Troubleshooting AWS Secrets Manager

Use the information here to help you diagnose and fix issues that you might encounter when you're working with Secrets Manager.

For issues related to rotation, see Troubleshoot AWS Secrets Manager rotation.

"Access denied" messages when sending requests to Secrets Manager

Verify that you have permissions to call the operation and resource you requested. An administrator must grant permissions by attaching an IAM policy to your IAM user, or to a group that you're a member of. If the policy statements that grant those permissions include any conditions, such as time-of-day or IP address restrictions, you also must meet those requirements when you send the request. For information about viewing or modifying policies for an IAM user, group, or role, see Working with Policies in the IAM User Guide. For information about permissions required for Secrets Manager, see Authentication and access control for AWS Secrets Manager.

If you're signing API requests manually, without using the AWS SDKs, verify you correctly signed the request.

"Access denied" for temporary security credentials

Verify the IAM user or role you're using to make the request has the correct permissions. Permissions for temporary security credentials derive from an IAM user or role. This means the permissions are limited to those granted to the IAM user or role. For more information about how permissions for temporary security credentials are determined, see Controlling Permissions for Temporary Security Credentials in the IAM User Guide.

Verify that your requests are signed correctly and that the request is well-formed. For details, see the toolkit documentation for your chosen SDK, or Using Temporary Security Credentials to Request Access to AWS Resources in the IAM User Guide.

Verify that your temporary security credentials haven't expired. For more information, see Requesting Temporary Security Credentials in the IAM User Guide.

For information about permissions required for Secrets Manager, see Authentication and access control for AWS Secrets Manager.

Changes I make aren't always immediately visible.

Secrets Manager uses a distributed computing model called eventual consistency. Any change that you make in Secrets Manager (or other AWS services) takes time to become visible from all possible endpoints. Some of the delay results from the time it takes to send the data from server to server, from replication zone to replication zone, and from region to region around the world. Secrets Manager also uses caching to improve performance, but in some cases this can add time. The change might not be visible until the previously cached data times out.

Design your global applications to account for these potential delays. Also, ensure that they work as expected, even when a change made in one location isn't instantly visible at another.

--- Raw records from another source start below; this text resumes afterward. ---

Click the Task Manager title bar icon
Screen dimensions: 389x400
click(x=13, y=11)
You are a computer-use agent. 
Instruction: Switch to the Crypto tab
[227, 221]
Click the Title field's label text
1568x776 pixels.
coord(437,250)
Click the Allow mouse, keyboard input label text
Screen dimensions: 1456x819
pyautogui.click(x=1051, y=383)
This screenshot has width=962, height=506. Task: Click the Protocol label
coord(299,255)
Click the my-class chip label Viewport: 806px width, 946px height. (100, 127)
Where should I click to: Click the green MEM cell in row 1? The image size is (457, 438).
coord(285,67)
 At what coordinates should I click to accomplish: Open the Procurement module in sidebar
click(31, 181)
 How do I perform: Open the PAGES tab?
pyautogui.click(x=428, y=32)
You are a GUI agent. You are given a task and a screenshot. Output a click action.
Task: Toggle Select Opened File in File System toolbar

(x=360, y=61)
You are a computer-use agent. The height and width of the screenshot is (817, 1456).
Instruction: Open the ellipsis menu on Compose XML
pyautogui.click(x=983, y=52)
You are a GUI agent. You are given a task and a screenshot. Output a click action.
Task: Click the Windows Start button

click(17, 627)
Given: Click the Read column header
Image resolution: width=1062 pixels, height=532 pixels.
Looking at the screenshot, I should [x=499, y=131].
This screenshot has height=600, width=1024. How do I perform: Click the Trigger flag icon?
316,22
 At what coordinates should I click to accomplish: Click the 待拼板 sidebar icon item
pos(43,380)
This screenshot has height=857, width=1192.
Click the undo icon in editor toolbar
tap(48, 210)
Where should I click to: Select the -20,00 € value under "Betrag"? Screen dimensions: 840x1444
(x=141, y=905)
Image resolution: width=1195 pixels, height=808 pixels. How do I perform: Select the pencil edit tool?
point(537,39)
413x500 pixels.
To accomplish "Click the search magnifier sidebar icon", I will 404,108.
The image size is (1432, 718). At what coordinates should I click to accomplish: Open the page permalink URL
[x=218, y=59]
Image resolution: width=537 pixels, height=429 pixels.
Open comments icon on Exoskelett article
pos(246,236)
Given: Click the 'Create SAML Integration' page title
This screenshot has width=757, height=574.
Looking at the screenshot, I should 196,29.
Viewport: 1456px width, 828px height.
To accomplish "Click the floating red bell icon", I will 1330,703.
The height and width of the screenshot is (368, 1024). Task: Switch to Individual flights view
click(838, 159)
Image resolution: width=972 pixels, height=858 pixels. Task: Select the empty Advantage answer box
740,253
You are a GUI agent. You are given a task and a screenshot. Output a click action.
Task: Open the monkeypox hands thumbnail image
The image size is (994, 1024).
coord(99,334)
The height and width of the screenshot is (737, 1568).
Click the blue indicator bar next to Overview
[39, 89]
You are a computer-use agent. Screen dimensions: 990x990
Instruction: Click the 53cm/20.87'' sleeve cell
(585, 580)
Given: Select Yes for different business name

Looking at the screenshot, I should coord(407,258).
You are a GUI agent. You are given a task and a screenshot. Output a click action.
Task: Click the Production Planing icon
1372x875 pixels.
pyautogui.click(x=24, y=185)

For more information about how some other AWS services are affected by eventual consistency, see:

• Managing data consistency in the Amazon Redshift Database Developer Guide

• Amazon S3 Data Consistency Model in the Amazon Simple Storage Service User Guide

• Ensuring Consistency When Using Amazon S3 and Amazon EMR for ETL Workflows in the AWS Big Data Blog

• Amazon EC2 Eventual Consistency in the Amazon EC2 API Reference

“Cannot generate a data key with an asymmetric KMS key” when creating a secret

Secrets Manager uses a symmetric encryption KMS key associated with a secret to generate a data key for each secret value. You can't use an asymmetric KMS key. Verify you are using a symmetric encryption KMS key instead of an asymmetric KMS key. For instructions, see Identifying asymmetric KMS keys.

An AWS CLI or AWS SDK operation can't find my secret from a partial ARN

In many cases, Secrets Manager can find your secret from part of an ARN rather than the full ARN. However, if your secret's name ends in a hyphen followed by six characters, Secrets Manager might not be able to find the secret from only part of an ARN. Instead, we recommend that you use the complete ARN or the name of the secret.

More details

Secrets Manager constructs an ARN for a secret with Region, account, secret name, and then a hyphen and six more characters, as follows:

arn:aws:secretsmanager:us-east-2:111122223333:secret:SecretName-abcdef

If your secret name ends with a hyphen and six characters, using only part of the ARN can appear to Secrets Manager as though you are specifying a full ARN. For example, you might have a secret named MySecret-abcdef with the ARN

arn:aws:secretsmanager:us-east-2:111122223333:secret:MySecret-abcdef-nutBrk

If you call the following operation, which only uses part of the secret ARN, then Secrets Manager might not find the secret.

$ aws secretsmanager describe-secret --secret-id arn:aws:secretsmanager:us-east-2:111122223333:secret:MySecret-abcdef

This secret is managed by an AWS service, and you must use that service to update it.

If you encounter this message while trying to modify a secret, the secret can only be updated by using the managing service listed in the message. For more information, see AWS Secrets Manager secrets managed by other AWS services.

To determine who manages a secret, you can review the secret name. Secrets managed by other services are prefixed with the ID of that service. Or, in the AWS CLI, call describe-secret, and then review the field OwningService.